1年のクラスがやっているカレーが評判ということで、そこに行こうと事前に話してあったため、まずはそこに行った。長蛇の列ができていたけど、私たちはテイクアウトにしたため、それほど時間もかからずにカレーを入手できた。


 デザートも必須ということで、カレーの近くにあったクレープで私はイチゴバニラクレープとバナナチョコクレープ、百合子はブラウニークレープを買った。


「蓬ってば2つもクレープ食べるの?」

「千尋がバナナチョコクレープ大好きなのよ。あげようと思って。」

「あんた本当に恩田のこと好きだよね。」

「そりゃそうでしょ。」


 百合子とそんな話をしながら、私たちは中庭へと向かった。中庭には、植え込みに植わって買ってきたものを食べている人がたくさんいる。私たちも同じように、そうすることにした。


「百合子はなんのトッピングにしたの?」

「私はチーズ。蓬は?」

「私は唐揚げ。」

「小さいくせによく食べますわね。」

「百合子はがりがりなんだから、もっと食べた方が良いよ。」


 ふふっと二人で笑い合う。憎まれ口をたたき合いながら過ごす文化祭も、今日が最後なんだなとか思う。


 そして、カレーを食べ終えてクレープを食べているときだった。


「あ、蓬と百合子、こんなところに居た!!!」


 私たちのところにやってきたのは、心だった。心だけじゃなくて、私も仲の良い女の子数人も一緒に、こちらに向かってやってきた。彼女たちの表情はどこか、あまりよくない話を持ってきたように思える。


「どうしたの?そんなに慌てて。」

「いや、さっき大変だったんだよ。5組のところの廊下で。」

「なにが?」

「恩田と石川さんがバチバチにやり合ってた。」

「えっ?!」


 私は思わず、大きな声が出た。なにしろ、千尋が誰かと喧嘩をしているところなんて、生まれてこのかた、一度も見たことがないからだ。まーちゃんとは何度も喧嘩していたけれど、どれでもバチバチなところは見たことがない。


「恩田が喧嘩なんてする?」

「いやもうそれが、やばかったよ。石川さんも石川さんで引かないし。恩田があんな怒りを表してるのって見たことないねって話でもちきりよ。」

「そ、それで、千尋と石川さんはどうなったの?」


 まさか、千尋に限って手をあげるなんてことはないと思うけれど、何かの拍子にという可能性もあるから心配になる。
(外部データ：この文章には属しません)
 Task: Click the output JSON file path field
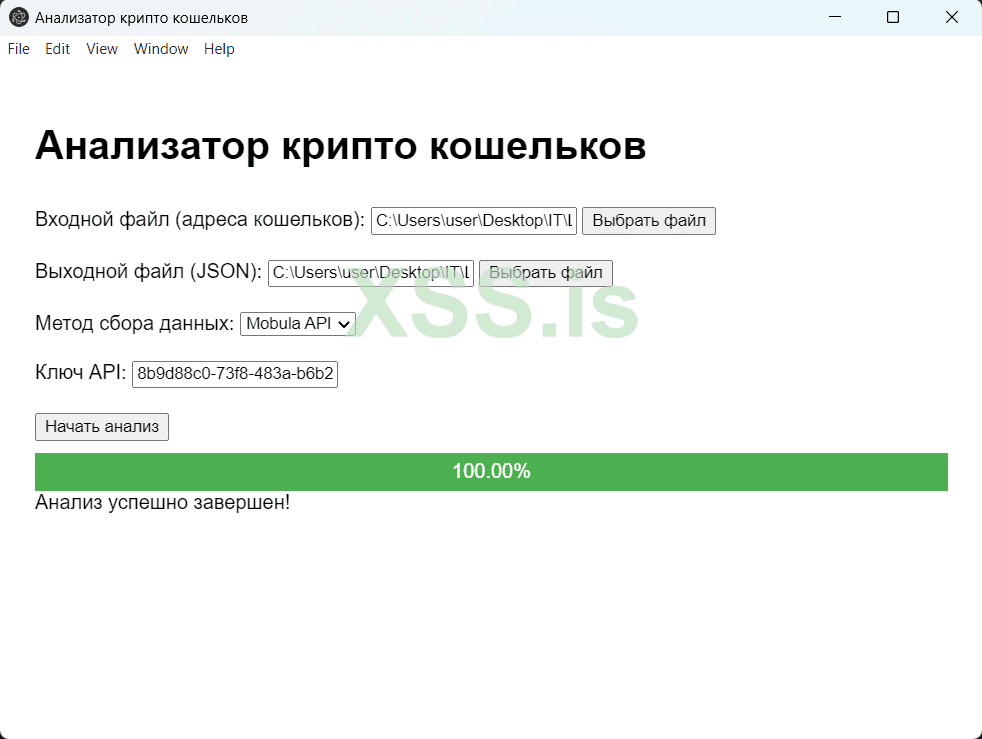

「ああ。あの、吉永さんが上手く収めて終わりになったよ。」

「そっか……。それならよかった……。」


 吉永さんが居てくれたなら、穏便になんとかなっただろうとひとまずは安心する。でも、石川さんたちはいよいよ千尋に因縁を吹っかけてきたのかと思うと、腹の奥に沸々としたものが生まれる。


「どうする?蓬。」


 百合子が私に尋ねた。


「これはもう、全面戦争だわ。」


 私は、石川さんと対峙することに決めた。